ADVENTURES IN ARABIA: AMONG THE BEDOUINS, DRUSES, WHIRLING DERVISHES, & YEZIDEE DEVIL WORSHIPERS – By W.B. Seabrook — 1st Edition / 1st Printing, 1927 — Middle East / Travel / Occult Devil Worship Publisher: Harcourt, Brace and Co., New York (1927)
In very well preserved condition. The boards and binding are solid and tight, save for light shelfwear. The pages are crisp and clean. Some old water staining at top of of pages, which in no way effects text of images. 347, with photographs and illustrations throughout.
In this personal
travelogue, William Seabrook chronicles his adventures in the Middle East in
the early part of the twentieth century. Specifically he focuses on his time
among four Arabic groups: the Bedouins, Druses, Dervishes, and Yezidees. A truly fascinating account, with beautiful images.
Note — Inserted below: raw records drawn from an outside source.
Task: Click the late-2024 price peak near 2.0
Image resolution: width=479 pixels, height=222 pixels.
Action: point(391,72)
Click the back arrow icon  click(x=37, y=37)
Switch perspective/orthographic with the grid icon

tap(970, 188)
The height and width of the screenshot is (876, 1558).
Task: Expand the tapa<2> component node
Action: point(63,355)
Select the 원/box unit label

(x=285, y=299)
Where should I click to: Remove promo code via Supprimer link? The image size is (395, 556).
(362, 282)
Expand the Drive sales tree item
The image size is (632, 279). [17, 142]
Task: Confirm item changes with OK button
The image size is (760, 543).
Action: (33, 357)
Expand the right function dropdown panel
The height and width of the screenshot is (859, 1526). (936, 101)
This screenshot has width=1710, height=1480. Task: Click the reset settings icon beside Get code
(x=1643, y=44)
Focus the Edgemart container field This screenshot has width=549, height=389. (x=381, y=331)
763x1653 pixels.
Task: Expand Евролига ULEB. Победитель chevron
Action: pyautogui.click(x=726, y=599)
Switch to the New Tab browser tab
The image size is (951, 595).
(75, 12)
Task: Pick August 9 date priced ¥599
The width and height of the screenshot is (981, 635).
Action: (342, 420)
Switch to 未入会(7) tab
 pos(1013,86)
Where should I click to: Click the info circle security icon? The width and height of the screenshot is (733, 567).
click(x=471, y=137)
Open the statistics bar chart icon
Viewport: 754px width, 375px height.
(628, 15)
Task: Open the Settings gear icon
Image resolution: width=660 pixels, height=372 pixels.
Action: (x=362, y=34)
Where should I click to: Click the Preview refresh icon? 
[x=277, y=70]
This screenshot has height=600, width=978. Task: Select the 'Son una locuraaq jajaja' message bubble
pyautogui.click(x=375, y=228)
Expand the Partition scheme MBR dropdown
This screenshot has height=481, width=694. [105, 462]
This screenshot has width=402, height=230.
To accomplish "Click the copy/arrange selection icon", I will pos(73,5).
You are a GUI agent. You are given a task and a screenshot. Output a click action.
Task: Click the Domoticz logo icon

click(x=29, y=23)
Please see below for more information on WB Seabrook.
Biography
Cannibalism
In the 1920s,
Seabrook traveled to West Africa and came across a tribe who partook in the
eating of human meat. Seabrook writes about his experience of cannibalism in
his novel, Jungle Ways; however, later on Seabrook admits the tribe did not
allow him to join in on the ritualistic cannibalism. Instead, he obtained
samples of human flesh from a hospital and cooked it himself.
Later life
In autumn 1919,
English occultist Aleister Crowley spent a week with Seabrook at Seabrook's
farm. Seabrook went on to write a story based on the experience and to recount
the experiment in Witchcraft: Its Power in the World Today.
In 1924, he
travelled to Arabia and sampled the hospitality of various tribes of Bedouin
and the Kurdish Yazidi. His account of his travels, Adventures in Arabia: among
the Bedouins, Druses, Whirling Dervishes and Yezidee Devil Worshipers was
published in 1927; it was sufficiently successful to allow him to travel to
Haiti, where he developed an interest in Haitian Vodou and the Culte des Mortes,
which were described at length in his book The Magic Island. The book is
credited with introducing the concept of a zombie to popular culture.
Seabrook had a
lifelong fascination with the occult practices of satanism and Haitian Vodoo,
which he witnessed and described firsthand both in Third World countries, as
documented in The Magic Island (1929), and Jungle Ways (1930). He later
concluded that he had seen nothing that did not have a rational scientific explanation,
a theory which he detailed in Witchcraft: Its Power in the World Today (1940).
In Air Adventure
he describes a trip on board a Farman with captain Renč Wauthier, a famed
pilot, and Marjorie Muir Worthington, from Paris to Timbuktu, where he went to
collect a mass of documents from Father Yacouba, a defrocked monk who had an
extensive collection of rare documents about the obscure city at that time
administered by the French as part of French Sudan. The book is replete with information
about French colonial life in the Sahara and pilots in particular.
In December
1933, Seabrook was committed at his own request and with the help of some of
his friends to Bloomingdale, a mental institution in Westchester County, near
New York City, for treatment for acute alcoholism. He remained a patient of the
institution until the following July and in 1935 published an account of his
experience, written as if it were no more than another expedition to a foreign
locale. The book, Asylum, became another best-seller. In the preface, he was
careful to state that his books were not "fiction or embroidery".
He married
Marjorie Muir Worthington in France, in 1935, after they had returned from a
trip to Africa on which Seabrook was researching a book. Due to his alcoholism
and sadistic practices they divorced in 1941. She later wrote a biography, The
Strange World of Willie Seabrook, which was published in 1966.
On September 20,
1945, Seabrook committed suicide by drug overdose in Rhinebeck, New York.